# Upper chest routine



## pwloiacano (Sep 28, 2010)

Has anyone tried the reverse grip bench press?  I have read that this exercise is better for your upper chest than Incline Bench Press.

Also, is there any advantage to doing Incline Flyes vs Flat Flyes?  I do both, but am not sure if it is really necessary.

If anyone has a good example routine for upper chest, I would love to see it.  Thanks.


----------



## Marat (Sep 28, 2010)

pwloiacano said:


> Has anyone tried the reverse grip bench press?  I have read that this exercise is better for your upper chest than Incline Bench Press.



Where'd you read that?

Also, what's your current 5RM for a flat bench?


----------



## pwloiacano (Sep 28, 2010)

I read on bodybuilding.com and flex magazine.

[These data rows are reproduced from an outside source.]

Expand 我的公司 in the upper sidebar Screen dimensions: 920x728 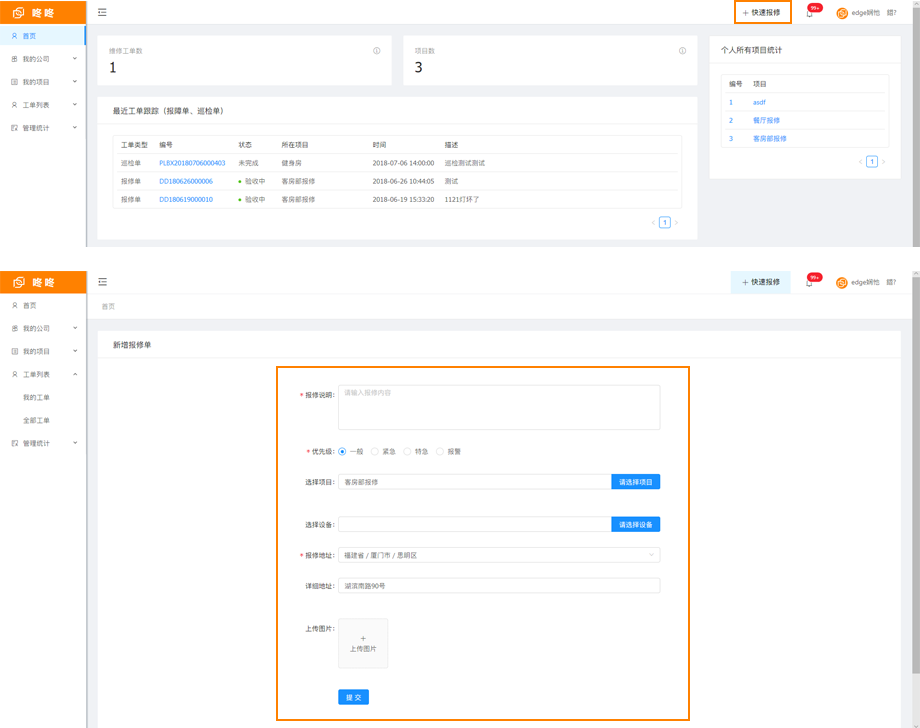43,59
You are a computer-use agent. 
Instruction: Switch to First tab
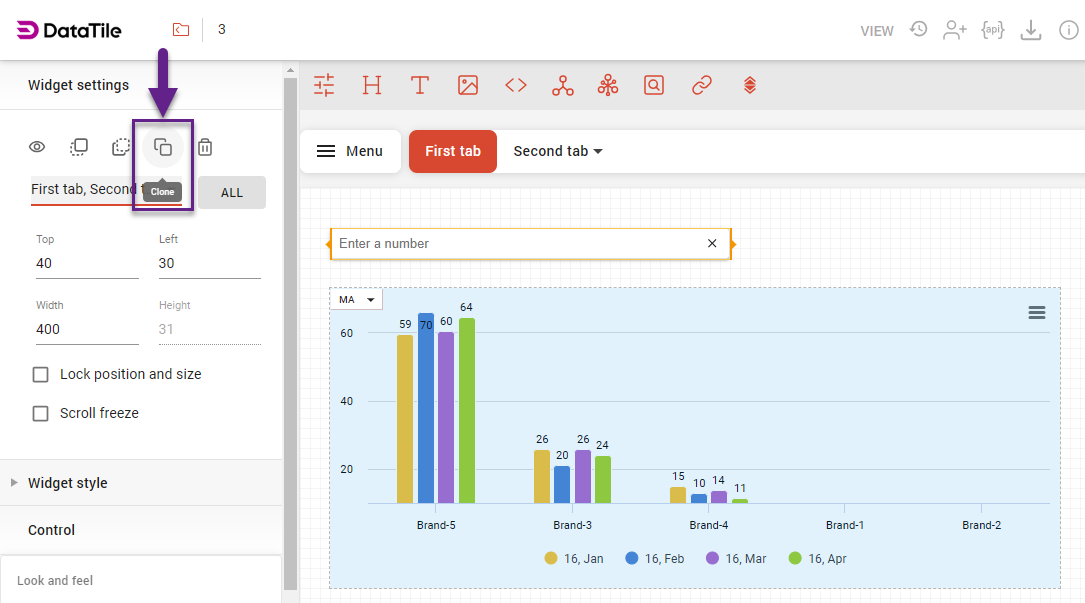(452, 151)
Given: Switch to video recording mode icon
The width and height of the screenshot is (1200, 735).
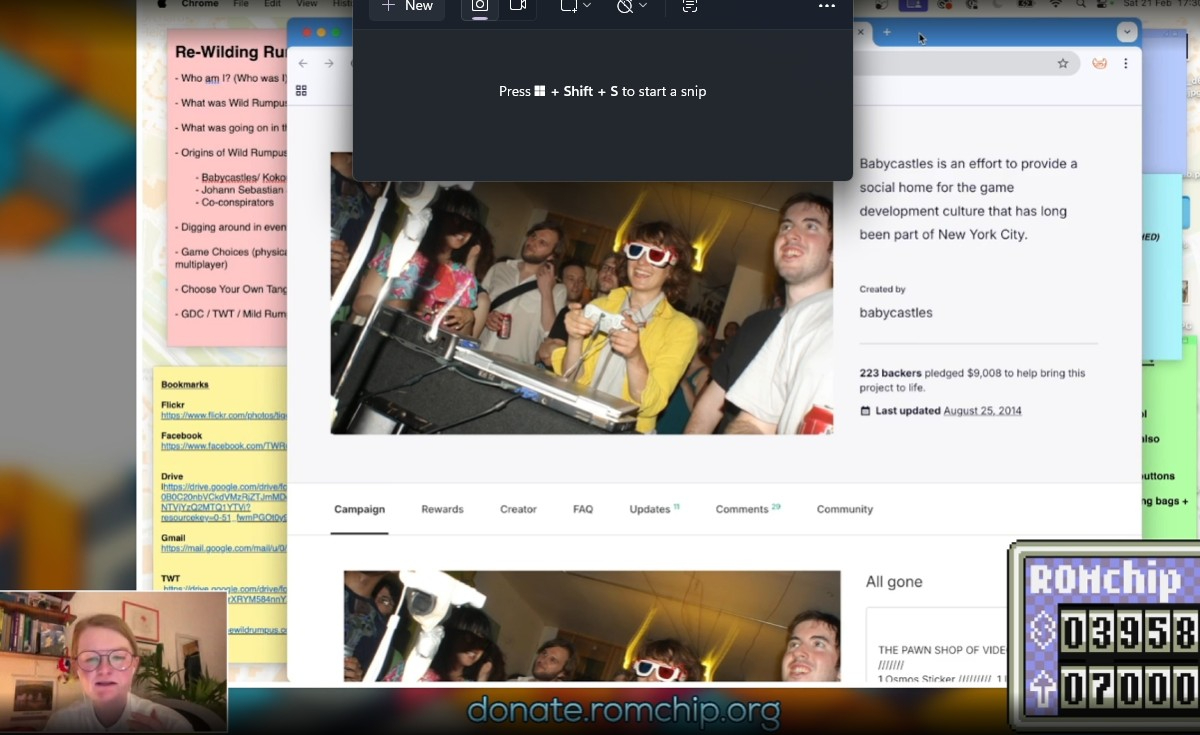Looking at the screenshot, I should click(518, 6).
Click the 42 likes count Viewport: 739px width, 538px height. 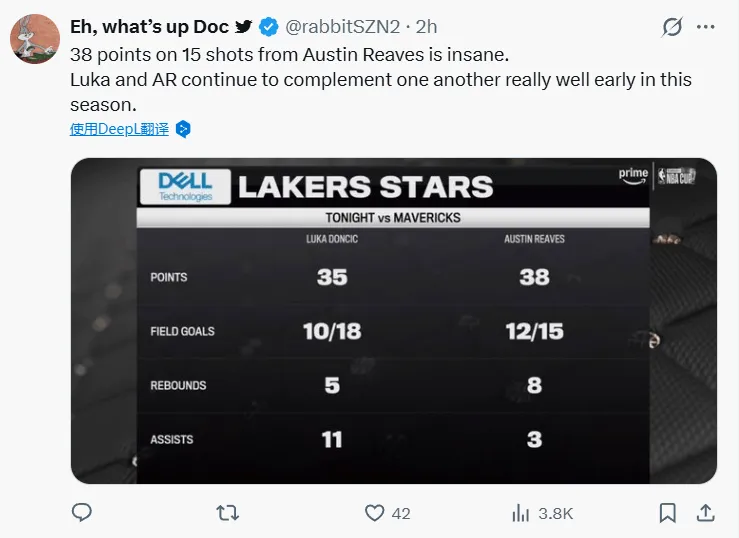pyautogui.click(x=401, y=513)
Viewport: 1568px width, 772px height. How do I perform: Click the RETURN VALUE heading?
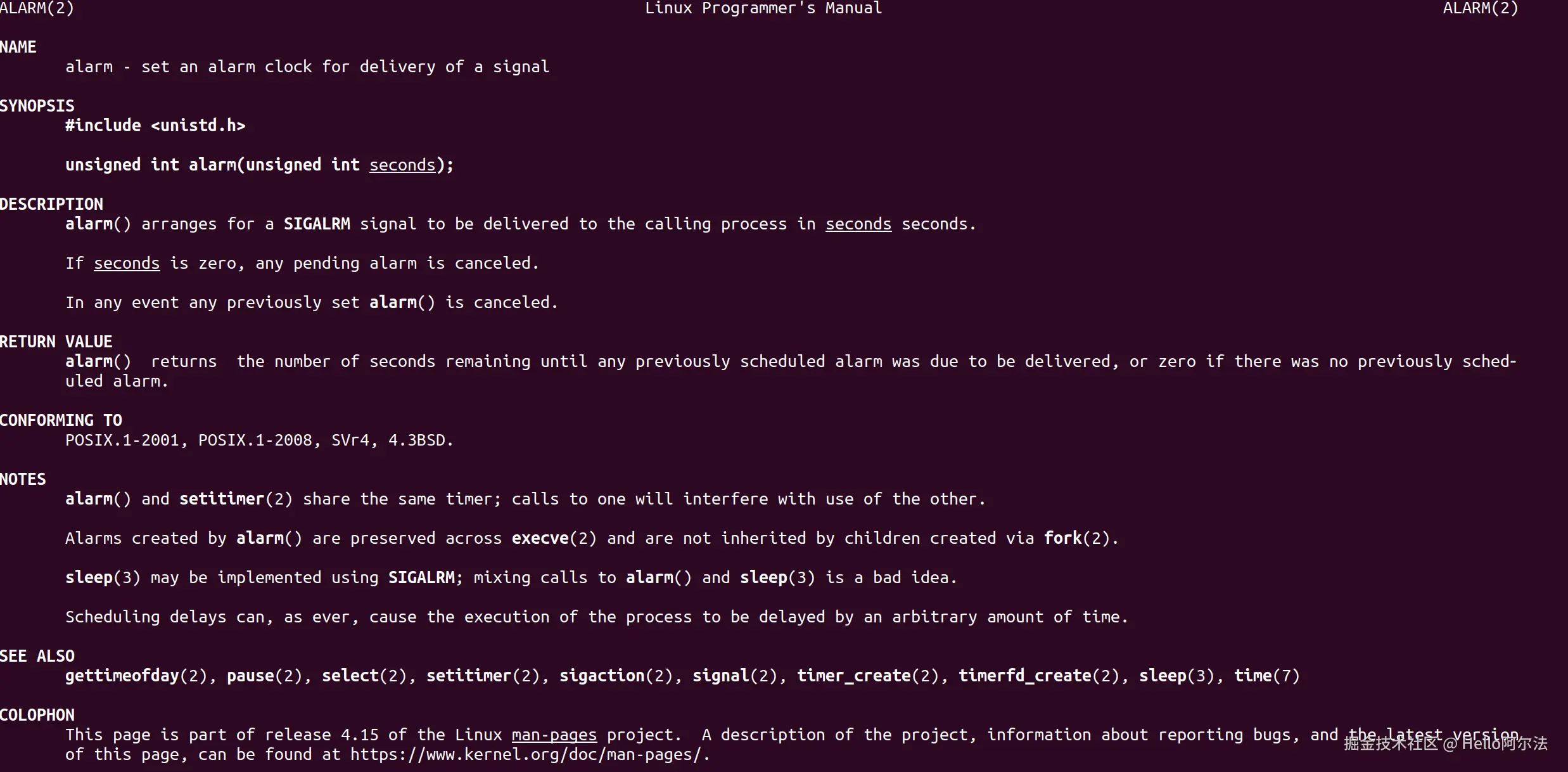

If by 5RM, you mean how much weight can I do for 5 reps.   315 on a flat bench.  I can just barely get the fifth rep, but I can get them all on my own.


----------



## Marat (Sep 28, 2010)

Sounds good. What's your current routine look like?


Oh, and I recommend taking the information you get from bb.com and those magazines with a grain of salt.


----------



## nova1970sb (Sep 28, 2010)

where's merkaba at?  he knows alot about working different sections of the chest!


----------



## Marat (Sep 28, 2010)

Yeah, haha I didn't want to get into that conversation.


----------



## Merkaba (Sep 28, 2010)

nova1970sb said:


> where's merkaba at?  he knows alot about working different sections of the chest!



haha....

GODDAMMIT MAN!!!!

Anyone care to explain how one can contract the "upper" pectoralis major ?
oh...BB.com....no wonder


----------



## cshea2 (Sep 28, 2010)

Reverse grip bp is for your triceps, usually done with a close grip. I've never done it, but it i spotted my buddy the other day on it and it looks like it really bombs your triceps. I'm a big fan of the floor press...


----------



## unclem (Sep 28, 2010)

do, inclin bp and db inclines, incline db flys. dont make it complicated. if u do reverse grip benches u cant really go heavy as the weight rests on the thumb and palm and limits the weight. plus the guys right its for tris. dont try to re-invent the wheel.


----------



## pwloiacano (Sep 29, 2010)

To answer Marat...

I did an upper chest workout today...

Inclines: 6 sets -- 4 with barbell (5 - 8 reps) ; 2 with dumbell (high reps 10-12)
Incline Flyes: 3 sets
Cable Crossovers: 3 sets

My Incline is NOWHERE near what I can do on the flat bench.  So, I am really concentrating on my form first, and I am sure that I will get stronger as time goes on.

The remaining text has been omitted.